The matrix $G_1 = HGH^T$ contains the 16 control points for one sub-quad of the original quad with control points $G$. The entries of $G_1$ are referred to with $q_{i,j}$. Of most interest are the elements $q_{1,1}$, $q_{1,2}$ and $q_{2,2}$, which represent control points for a corner, edge, and interior of the $4\times 4$ control point grid for the sub-quad. All the other elements have similar formulas due to the symmetry of the subdivision process.
By carrying out the matrix multiplication, we get:
$q_{2,2} = \frac{P_{1,1} +P_{3,1} +P_{3,1} +P_{3,3}}{64} + \frac{6(P_{1,2} +P_{2,1} +P_{3,2} +P_{2,3})}{64} + \frac{36P_{2,2}}{64}$
We can see from this formula that, when relocating a control point, its new location is determined by the $3\times 3$ grid of points surrounding it. Here we see that in this grid, corner points have $\frac{1}{64}$ influence, edge points have $\frac{6}{64} = \frac{3}{32}$ influence, and the center ("old") point has $\frac{36}{64} = \frac{9}{16}$ influence. These weights are consistent with the ones given at the bottom of this blog post.

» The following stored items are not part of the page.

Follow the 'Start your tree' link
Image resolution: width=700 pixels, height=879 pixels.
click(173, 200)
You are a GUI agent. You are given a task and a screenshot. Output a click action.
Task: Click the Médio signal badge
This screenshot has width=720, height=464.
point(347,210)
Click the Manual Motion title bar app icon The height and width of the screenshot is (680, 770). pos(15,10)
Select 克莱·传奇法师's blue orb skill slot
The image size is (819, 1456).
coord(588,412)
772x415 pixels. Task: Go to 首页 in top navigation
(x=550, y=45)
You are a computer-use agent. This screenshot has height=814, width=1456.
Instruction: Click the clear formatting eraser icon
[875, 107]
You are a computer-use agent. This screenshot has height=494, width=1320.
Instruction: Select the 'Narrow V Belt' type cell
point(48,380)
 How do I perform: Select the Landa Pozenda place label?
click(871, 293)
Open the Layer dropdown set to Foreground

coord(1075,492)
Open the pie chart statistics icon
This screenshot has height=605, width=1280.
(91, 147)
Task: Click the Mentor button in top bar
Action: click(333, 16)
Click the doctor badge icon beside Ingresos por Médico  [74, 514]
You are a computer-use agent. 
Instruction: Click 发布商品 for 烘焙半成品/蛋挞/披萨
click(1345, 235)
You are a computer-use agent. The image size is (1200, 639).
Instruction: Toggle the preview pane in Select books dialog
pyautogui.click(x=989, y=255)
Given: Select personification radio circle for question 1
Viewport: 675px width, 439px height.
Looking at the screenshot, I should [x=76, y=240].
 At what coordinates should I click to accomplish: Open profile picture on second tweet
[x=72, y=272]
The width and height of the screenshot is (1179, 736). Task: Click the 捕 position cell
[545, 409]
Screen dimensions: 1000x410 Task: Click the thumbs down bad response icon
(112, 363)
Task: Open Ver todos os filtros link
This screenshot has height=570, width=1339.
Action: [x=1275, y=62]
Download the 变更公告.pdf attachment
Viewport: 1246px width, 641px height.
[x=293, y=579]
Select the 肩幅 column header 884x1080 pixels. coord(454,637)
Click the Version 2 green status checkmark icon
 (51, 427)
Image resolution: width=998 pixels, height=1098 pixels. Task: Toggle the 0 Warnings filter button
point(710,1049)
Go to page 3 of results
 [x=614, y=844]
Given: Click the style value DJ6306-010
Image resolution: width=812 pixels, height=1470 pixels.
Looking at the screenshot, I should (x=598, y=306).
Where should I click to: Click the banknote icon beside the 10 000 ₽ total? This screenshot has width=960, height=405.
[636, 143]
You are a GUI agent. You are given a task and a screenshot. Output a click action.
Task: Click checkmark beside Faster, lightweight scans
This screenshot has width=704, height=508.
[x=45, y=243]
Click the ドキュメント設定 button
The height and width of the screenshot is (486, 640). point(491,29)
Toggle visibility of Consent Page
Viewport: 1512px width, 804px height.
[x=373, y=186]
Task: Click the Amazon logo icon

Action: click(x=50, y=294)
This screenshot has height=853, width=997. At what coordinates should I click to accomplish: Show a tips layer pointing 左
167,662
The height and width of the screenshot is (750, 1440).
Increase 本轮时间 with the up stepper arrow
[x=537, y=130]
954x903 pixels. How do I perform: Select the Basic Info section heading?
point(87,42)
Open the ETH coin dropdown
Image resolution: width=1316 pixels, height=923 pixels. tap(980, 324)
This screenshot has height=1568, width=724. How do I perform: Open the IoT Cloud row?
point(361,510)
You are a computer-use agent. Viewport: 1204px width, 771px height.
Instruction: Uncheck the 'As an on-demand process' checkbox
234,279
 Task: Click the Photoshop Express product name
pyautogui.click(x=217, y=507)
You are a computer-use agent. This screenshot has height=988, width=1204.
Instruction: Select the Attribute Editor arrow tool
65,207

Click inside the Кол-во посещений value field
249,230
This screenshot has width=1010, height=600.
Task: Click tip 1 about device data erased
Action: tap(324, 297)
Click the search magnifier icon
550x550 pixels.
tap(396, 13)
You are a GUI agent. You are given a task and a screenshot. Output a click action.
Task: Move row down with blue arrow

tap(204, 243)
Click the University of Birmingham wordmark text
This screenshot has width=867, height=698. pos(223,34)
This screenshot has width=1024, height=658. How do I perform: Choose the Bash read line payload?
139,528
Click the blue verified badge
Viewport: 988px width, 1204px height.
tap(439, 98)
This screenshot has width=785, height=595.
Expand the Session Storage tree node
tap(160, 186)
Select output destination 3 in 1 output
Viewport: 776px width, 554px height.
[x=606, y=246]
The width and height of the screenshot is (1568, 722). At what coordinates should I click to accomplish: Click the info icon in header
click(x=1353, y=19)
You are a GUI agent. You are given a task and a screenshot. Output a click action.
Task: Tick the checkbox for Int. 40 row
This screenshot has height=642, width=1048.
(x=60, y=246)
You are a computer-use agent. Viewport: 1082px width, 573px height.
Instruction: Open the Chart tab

With a bit of rearranging, we get:
$q_{2,2} = \frac{1}{4} \big[ \frac{1}{4}(\frac{P_{1,1} + P_{1,2} + P_{2,1} + P_{2,2}}{4} + \frac{P_{1,2} + P_{2,2} + P_{1,3} + P_{2,3}}{4} + \frac{P_{2,1} + P_{2,2} + P_{3,2} + P_{3,1}}{4} + \frac{P_{2,2} + P_{2,3} + P_{3,2} + P_{3,3}}{4}) + 2\frac{1}{4}(\frac{P_{1,2} + P_{2,2}}{2} + \frac{P_{2,1} + P_{2,2}}{2} + \frac{P_{2,3} + P_{2,2}}{2} + \frac{P_{3,2} + P_{2,2}}{2}) + P_{2,2}\big]$
The first term is merely the average of the four surrounding face points; in other words, it is $F$. The second term is the average of the four surrounding edge midpoints multiplied by $2$; in other words, it is $2R$. Finally, $P_{2,2}$ is simply the original control point $P$.
And so we see this is the same as the original formula for quads: $\frac{1}{4}(F + 2R + P)$.
The paper does not provide a derivation of the general case for an $n$-sided polygon, but it seems like a reasonable extension based on intuition.
As an aside, here is an explanation for the other points, and their meanings as seen on wikipedia:
$q_{1,1} = \frac{P_{1,1} +P_{1,2} +P_{2,1} +P_{2,2}}{4}$
This is simply the formula for adding a new control point at the center of an existing quad.
$q_{1,2} = \frac{P_{1,1} +P_{1,2} +P_{2,1} +P_{2,3}}{16} + \frac{6(P_{1,2} +P_{2,1})}{16}$
Rearranging this, we see it is just the average of the two neighbouring face points and the edge endpoints:
$q_{1,2} = \frac{1}{4}(\frac{P_{1,1} +P_{2,1} +P_{1,2} +P_{2,2}}{4} + \frac{P_{1,2} +P_{2,2} +P_{1,3} +P_{2,3}}{4} + P_{1,2} + P_{2,1})$